Chewier than a classic brownie, these treats have a nutty surprise.
Serves: 16Hands-on: 25 minutesTotal: 1 hour 55 minutesDifficulty: Easy
- 4 oz. semisweet chocolate, finely chopped
- 8 Tbsp. butter, cut into 1⁄4-inch cubes
- 2 large eggs, room temperature
- 1 cup firmly packed dark brown sugar
- 1⁄4 tsp. salt
- 1 tsp. vanilla extract
- 1⁄2 cup all-purpose flour
- 3⁄4 cup chopped walnuts
- Preheat the oven to 350°F. Lightly coat the sides of an 8-inch baking pan with butter and flour. Line the bottom of the pan with parchment paper.

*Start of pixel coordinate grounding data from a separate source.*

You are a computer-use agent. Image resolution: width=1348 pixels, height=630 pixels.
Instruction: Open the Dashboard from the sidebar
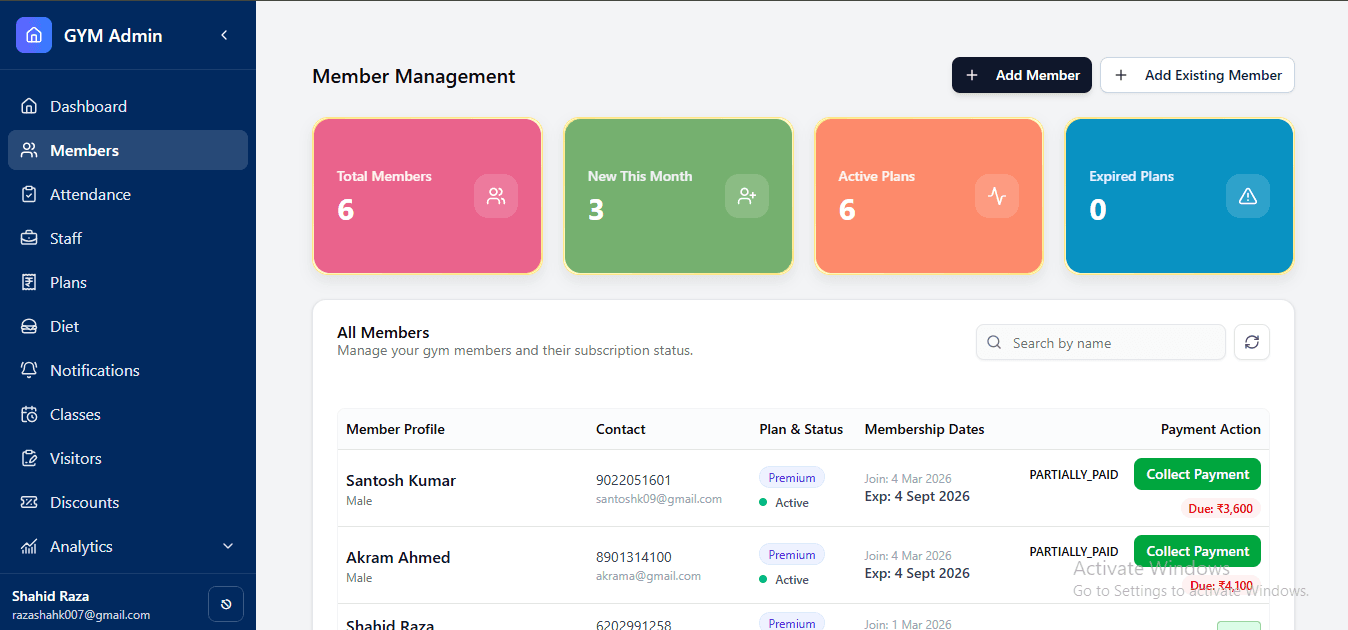pyautogui.click(x=88, y=106)
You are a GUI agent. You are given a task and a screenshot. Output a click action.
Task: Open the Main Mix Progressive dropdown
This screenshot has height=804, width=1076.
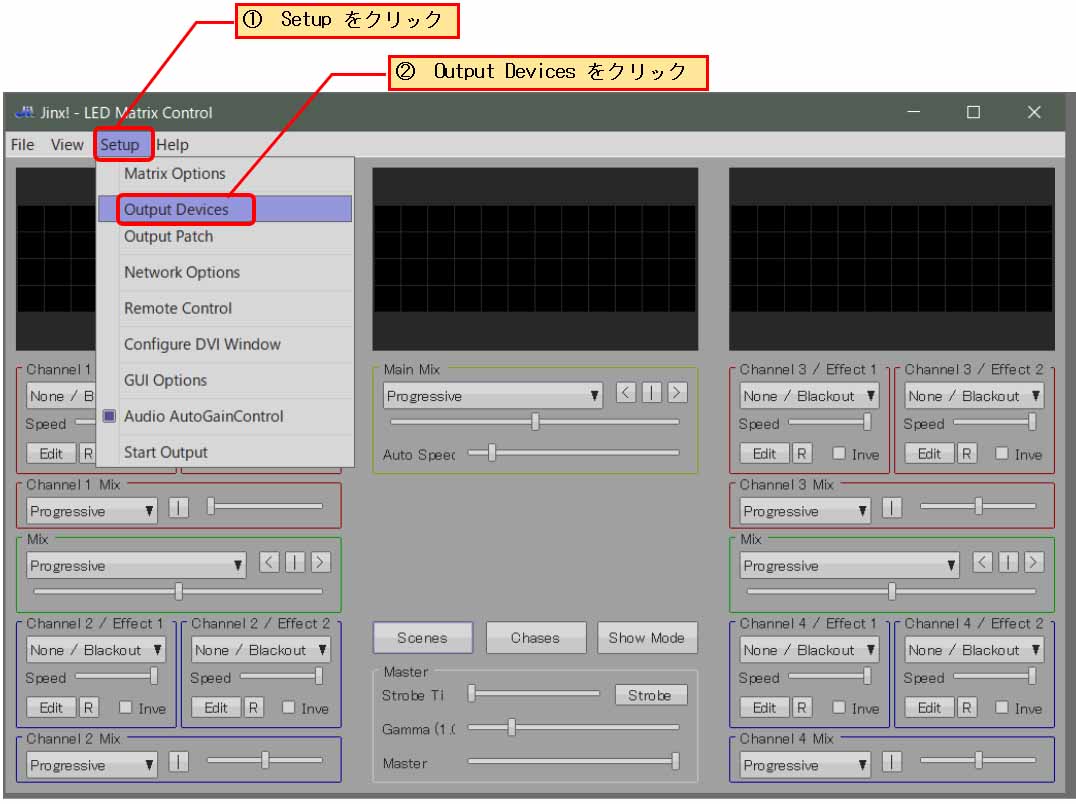(493, 396)
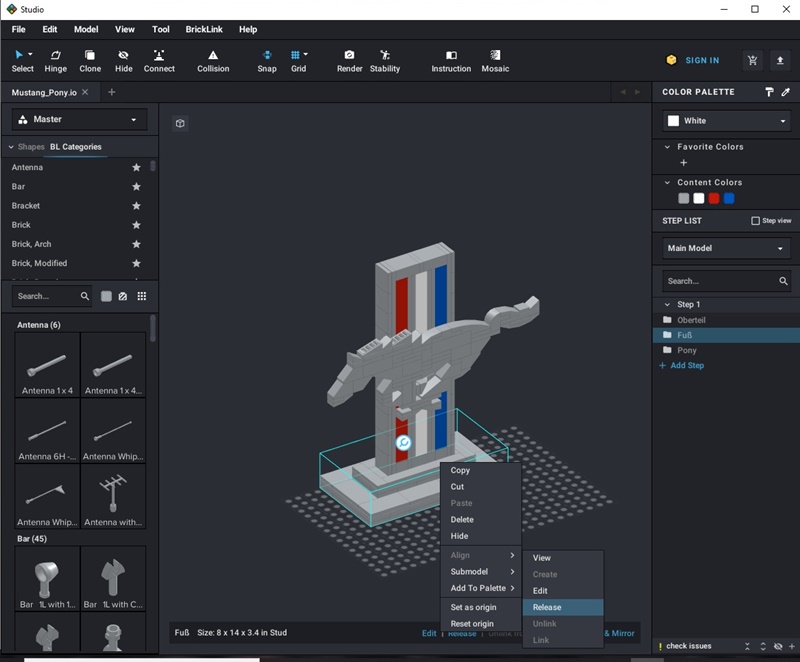Pick the red content color swatch
Image resolution: width=800 pixels, height=662 pixels.
point(714,198)
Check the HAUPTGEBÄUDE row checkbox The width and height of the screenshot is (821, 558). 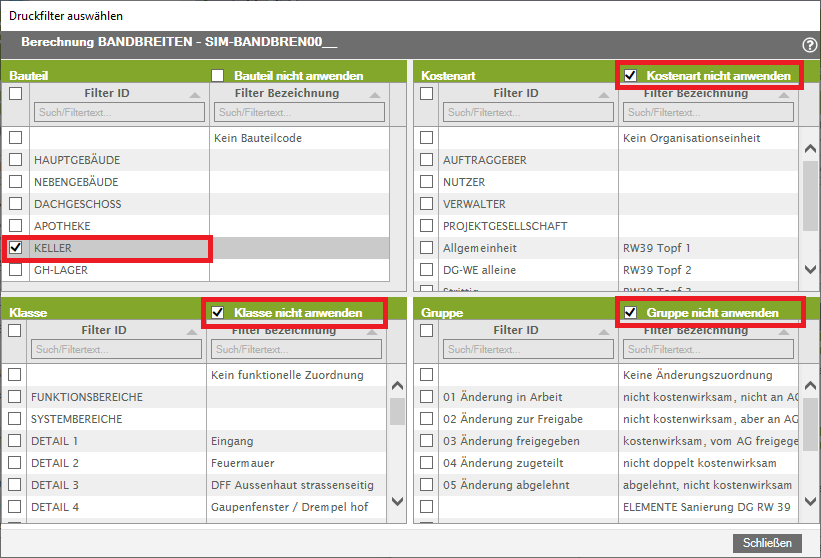coord(16,160)
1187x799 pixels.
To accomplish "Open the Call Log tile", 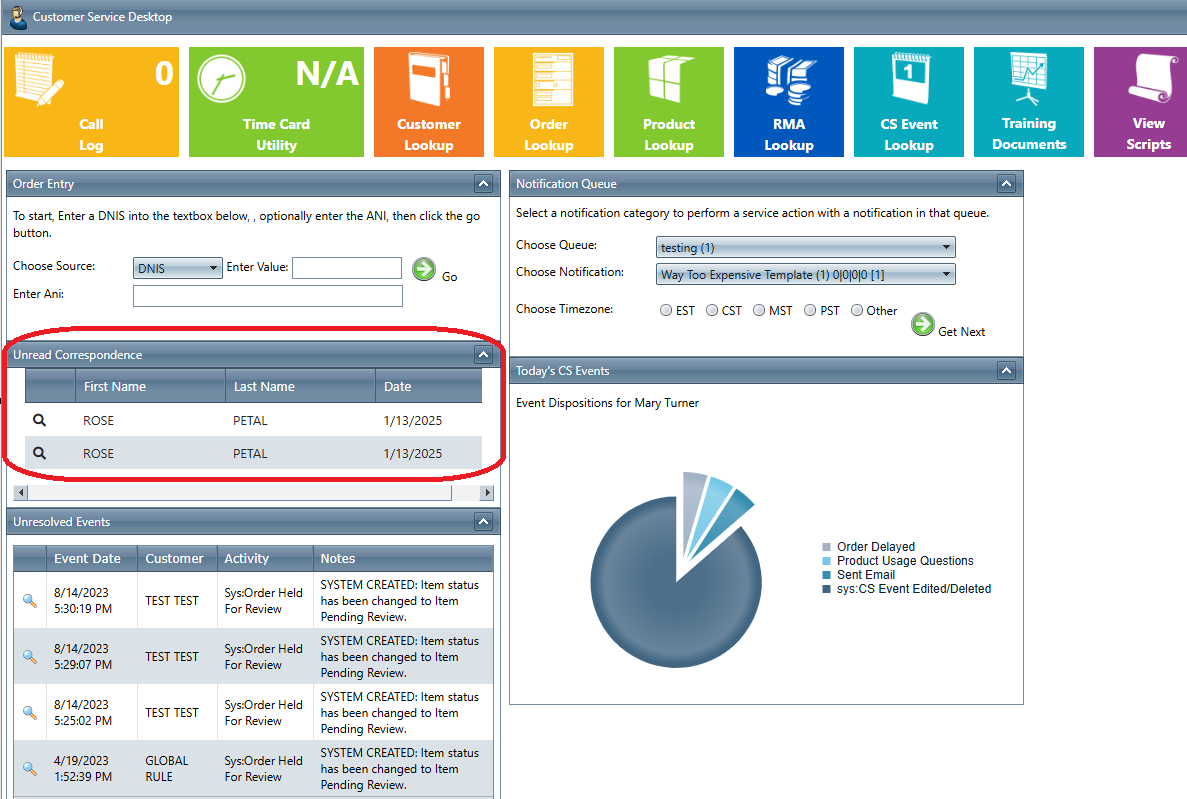I will [91, 102].
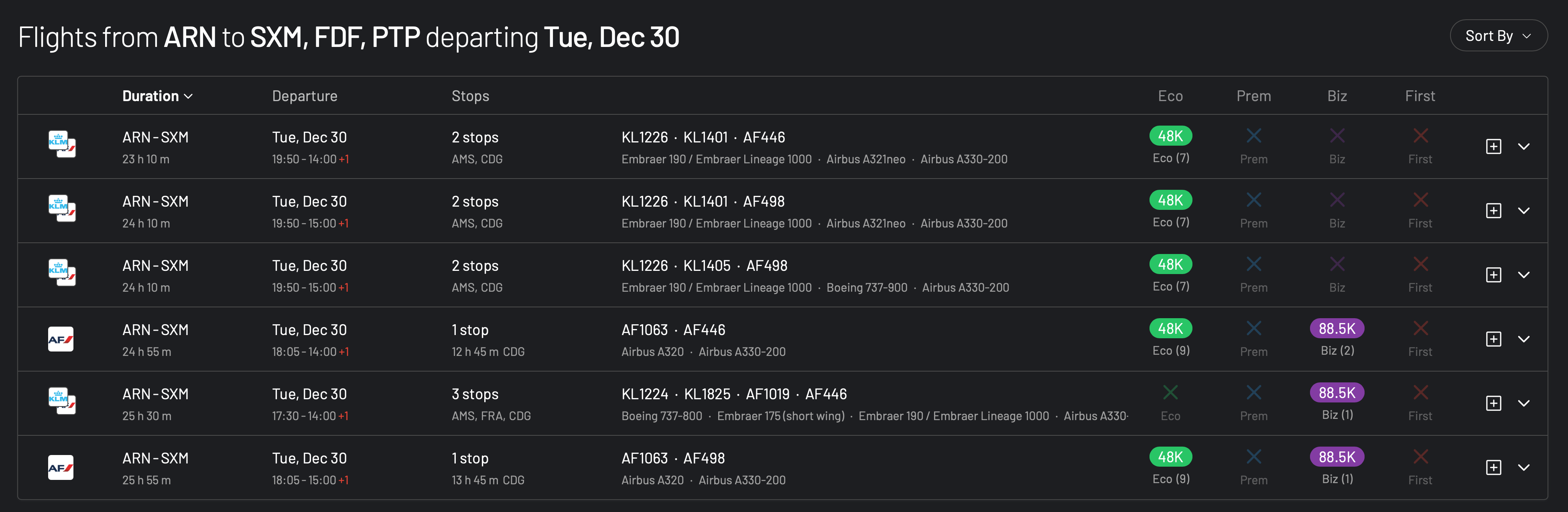Viewport: 1568px width, 512px height.
Task: Click the plus icon on the KL1226 KL1401 AF446 row
Action: [x=1493, y=147]
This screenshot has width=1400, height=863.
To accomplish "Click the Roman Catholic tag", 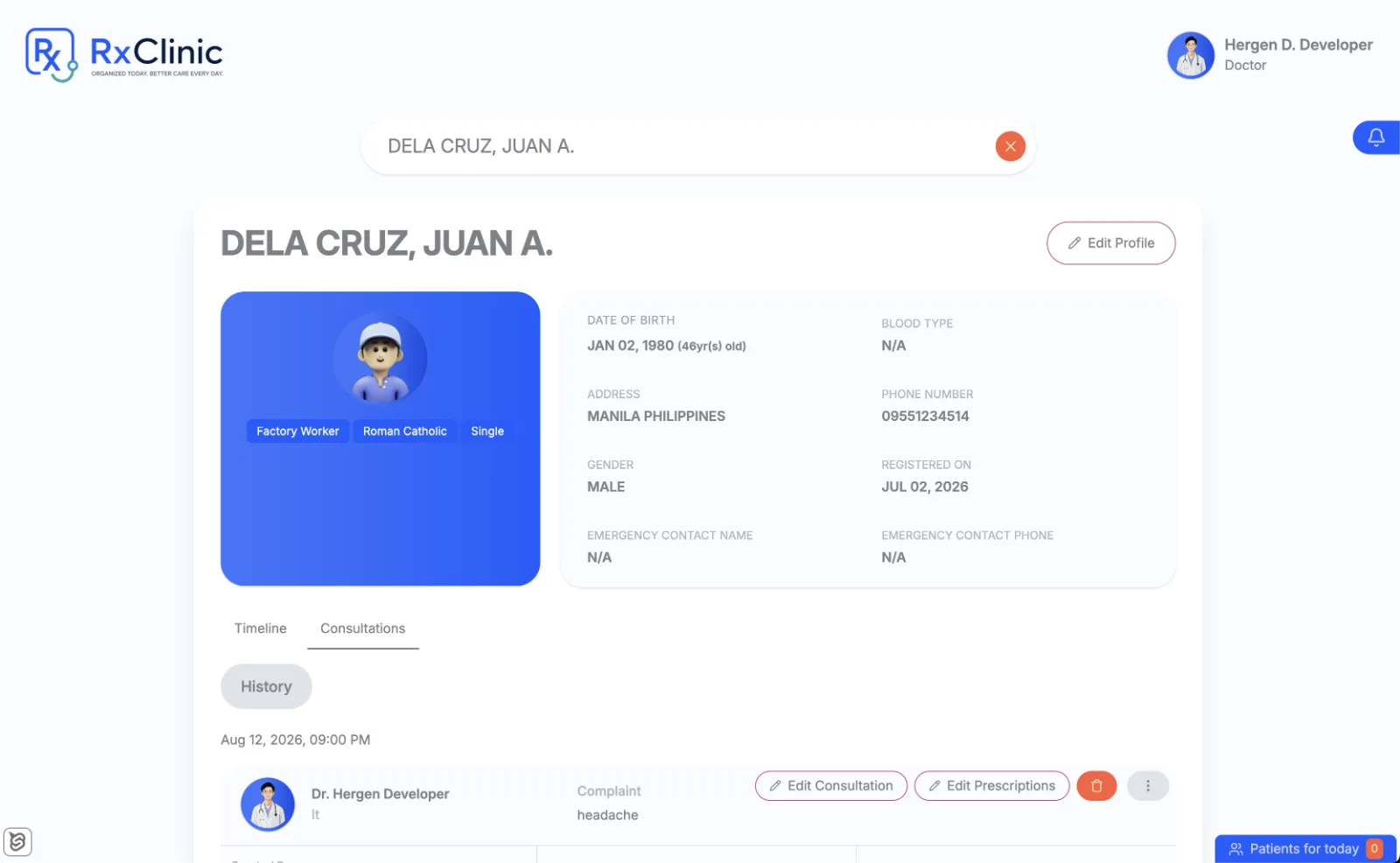I will pos(405,432).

- Melt the chocolate and butter in the top of a double boiler over hot (not simmering) water, stirring continuously. Remove from heat and set aside to cool for a few minutes.
- Whisk the eggs together. Gradually whisk in the sugar, salt, and vanilla. Fold the chocolate mixture into the egg mixture. Fold in the flour, just until lightly blended. Gently fold in the walnuts.
- Spread the batter evenly into the prepared pan and bake for 30 minutes. Remove the brownies from the oven, and place them on a cooling rack for at least 1 hour before cutting.